→ **WHAT TO DO**:
**a.** Do the following statements agree with the edoxaban trial summary? For each, answer yes or no and quote the deciding words.
(i) The trial took place in Japan between August 2016 and December 2019.
(ii) Patients with mechanical heart valves could be enrolled.
(iii) In the placebo group, the rate of stroke or systemic embolism fell as age rose.
**b.** According to the edoxaban trial summary, why were the enrolled patients considered ineligible for standard-dose oral anticoagulants? Answer in one to three sentences.
**c.** Continue the edoxaban trial summary from where it stops.

→ **GIVEN PASSAGE**:
************

Very old AF patients in Japan benefit from very low-dose DOAC
Effect of 15-mg Edoxaban on Clinical Outcomes in 3 Age Strata in Older Patients With Atrial Fibrillation – A Prespecified Subanalysis of the ELDERCARE–AF Randomized Clinical TrialLiterature - Kuroda M, Tamiya E, Nose T, et al. - JAMA Cardiol. 2022 Apr 13;e220480. doi:10.1001/jamacardio.2022.0480
Introduction and methods
To prevent cardioembolic stroke in patients with AF, clinical guidelines recommend using direct oral anticoagulants (DOACs ), even in the elderly [1,2]. In the ELDER-CARE-AF (Edoxaban Low-Dose for Elder Care Atrial Fibrillation Patients) trial, very low-dose edoxaban (15 mg) reduced the incidence of stroke or systemic embolism compared to placebo in older Japanese patients (≥80 years) with AF, without a significant difference in bleeding between the two arms. However, the effectiveness and safety of DOACs in extremely old AF patients (≥90 years) with a high bleeding risk still need to be elucidated.
Aim of the study
The study aim was to assess the effects of very low-dose edoxaban (15 mg) across three age strata (80–84 years, 85–89 years, and ≥90 years) of AF patients who took part in the ELDERCARE-AF trial.
This was a prespecified subanalysis of the ELDERCARE-AF trial. In this multicenter, double-blind, placebo-controlled, phase 3 RCT conducted in Japan from August 2016 to December 2019, 984 AF patients who were not considered candidates for a standard OAC regimen were randomized (1:1 ratio) to edoxaban 15 mg once daily or placebo .
Inclusion criteria were: aged ≥80 years; history of AF documented within 1 year of consent; CHADS2 score ≥2 points; and ineligibility for standard-dose OACs due to increased bleeding risk (f.e., creatinine clearance <30 mL/min, or history of bleeding from a critical area/organ or gastrointestinal bleeding). Exclusion criteria were moderate-severe mitral stenosis and/or mechanical heart valves, among others.
The primary efficacy endpoint was the composite outcome of stroke and systemic embolism. The primary safety endpoint was major bleeding according to the International Society on Thrombosis and Hemostasis criteria.
- In the placebo group, the estimated event rate(SE ) of stroke or systemic embolism increased with age: 3.9% (1.2%) per patient-year in the group aged 80–84 years (n=181), 7.3% (1.7%) per patient-year in the 85–89 year age group (n=184), and 10.1% (2.5%) per patient-year in the ≥90 year age group (n=127).
- Edoxaban treatment decreased the event rates of stroke or systemic embolism compared with placebo, with no interaction with age. The hazard ratio (HR) was 0.41 (95% CI: 0.13–1.31; P=0.13) in the 80–84 year age group (n=173), 0.42 (95% CI: 0.17–0.99; P=0.05) in the 85–89 year age group (n=190), and 0.23 (95% CI: 0.08–0.68; P=0.008) in the ≥90 year age group (n=129) (interaction P=0.65).

************

→ **DATA PROVIDED**:

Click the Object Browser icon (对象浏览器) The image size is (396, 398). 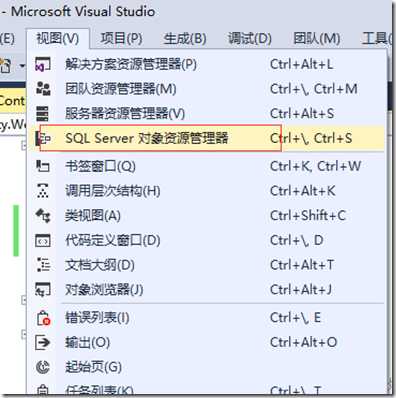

************

→ **RESULTS IN ORDER**:
**a.**
(i) Yes: "conducted in Japan from August 2016 to December 2019"
(ii) No: "Exclusion criteria were moderate-severe mitral stenosis and/or mechanical heart valves"
(iii) No: "increased with age"

**b.** They had an increased risk of bleeding. The summary gives as examples a creatinine clearance below 30 mL/min and a history of bleeding from a critical area or organ or of gastrointestinal bleeding.

**c.**
- In both the placebo and edoxaban groups, the incidence of all-cause death increased with age, but there were no differences between the two treatment groups in all age subgroups.
- In the placebo group, the event rates of major bleeding were 0.4% per patient-year in the 80–84 year age group, 3.0% per patient-year in the 85–89 year age group, and 2.1% per patient-year in the ≥90 year age group.
- In the edoxaban group, the event rates of major bleeding were 2.2%, 2.2%, and 6.5% per patient-year, respectively. There was no interaction with age (HR for 80–84 years: 5.27; 95% CI: 0.61–45.36; P=0.13; HR for 85–89 years: 0.74; 95% CI: 0.24–2.33; P=0.61; HR for ≥90 years: 3.02; 95% CI: 0.82–11.21; P=0.10; interaction P=0.15).
- The incidence of gastrointestinal bleeding—a major bleeding event—only reached statistical significance in the oldest stratum (placebo vs. edoxaban: 0.7% vs. 5.9% per patient-year; HR: 8.37; 95% CI: 1.04–67.07; P=0.05).
- Although the incidence of major or clinically relevant nonmajor bleeding was numerically higher in the edoxaban than in the placebo group, there were no statistically significant differences between the two groups in the age subgroups and there was no interaction with age.
- There was no fatal bleeding in the edoxaban group.
In Japanese AF patients aged ≥80 years who were not eligible for standard OAC therapy, edoxaban 15 mg was superior to placebo in preventing stroke or systemic embolism in all tree age strata. The numbers of major bleeding and major or clinically relevant nonmajor bleeding events were not significantly, albeit numerically, higher with edoxaban. The authors warn that care should be taken when applying these results to other ethnic populations.